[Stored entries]
====
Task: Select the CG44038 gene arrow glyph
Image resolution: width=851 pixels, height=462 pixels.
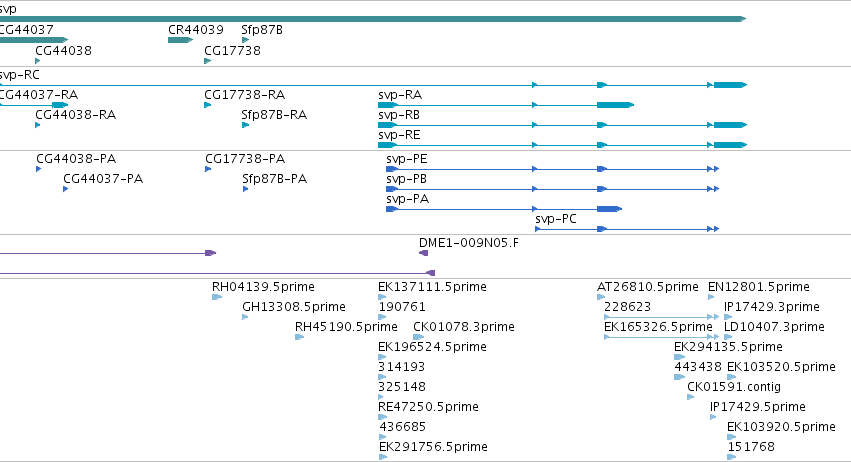Action: (x=37, y=61)
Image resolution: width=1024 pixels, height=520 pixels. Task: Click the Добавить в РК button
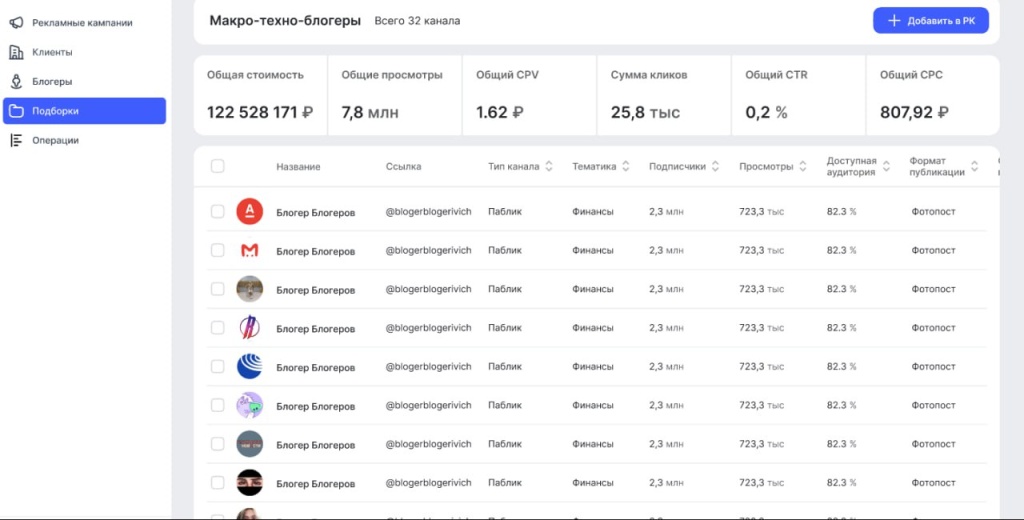tap(930, 21)
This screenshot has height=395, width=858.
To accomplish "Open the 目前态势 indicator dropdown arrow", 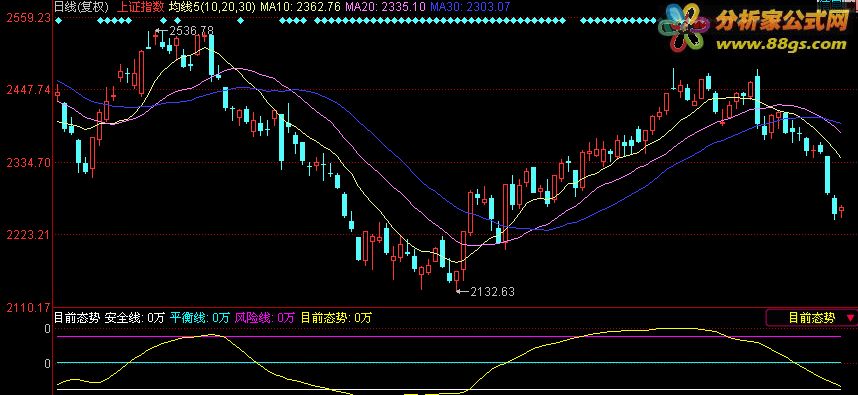I will (850, 317).
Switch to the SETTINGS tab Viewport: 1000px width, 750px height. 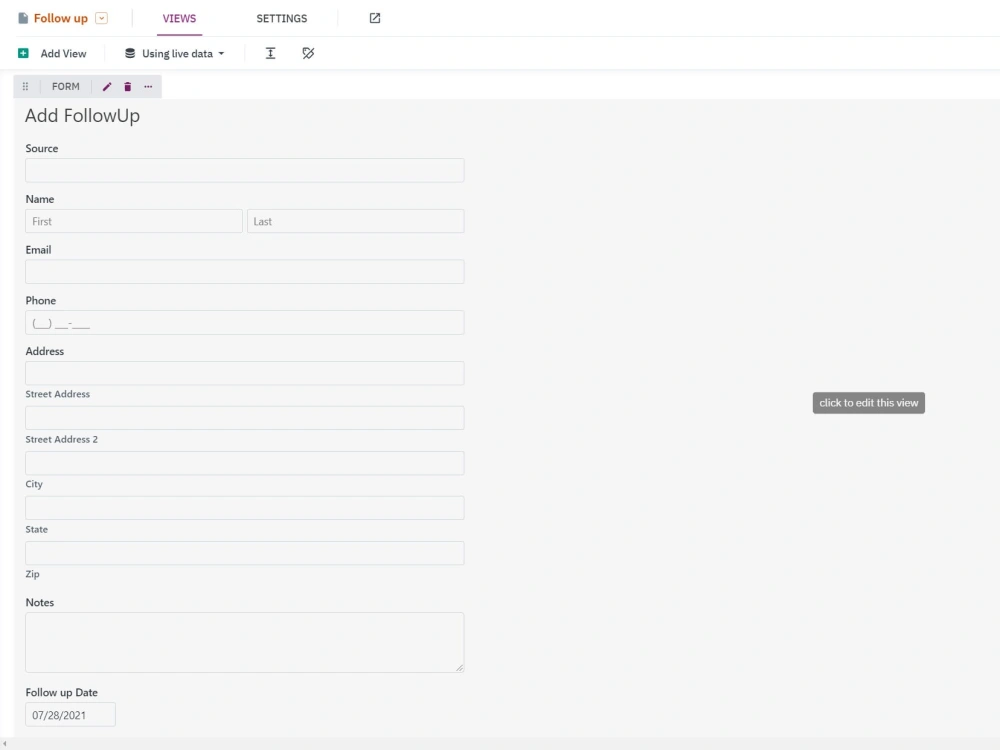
====
» Exercise
Please write out exactly, and only, the lines from the beginning of the entries through the line containing "This screenshot has height=395, width=858.", including both and skipping all pictures.

» Written response
Task: Select the CG44038 gene arrow glyph
Image resolution: width=851 pixels, height=462 pixels.
Action: (x=37, y=61)
Image resolution: width=1024 pixels, height=520 pixels. Task: Click the Добавить в РК button
tap(930, 21)
This screenshot has height=395, width=858.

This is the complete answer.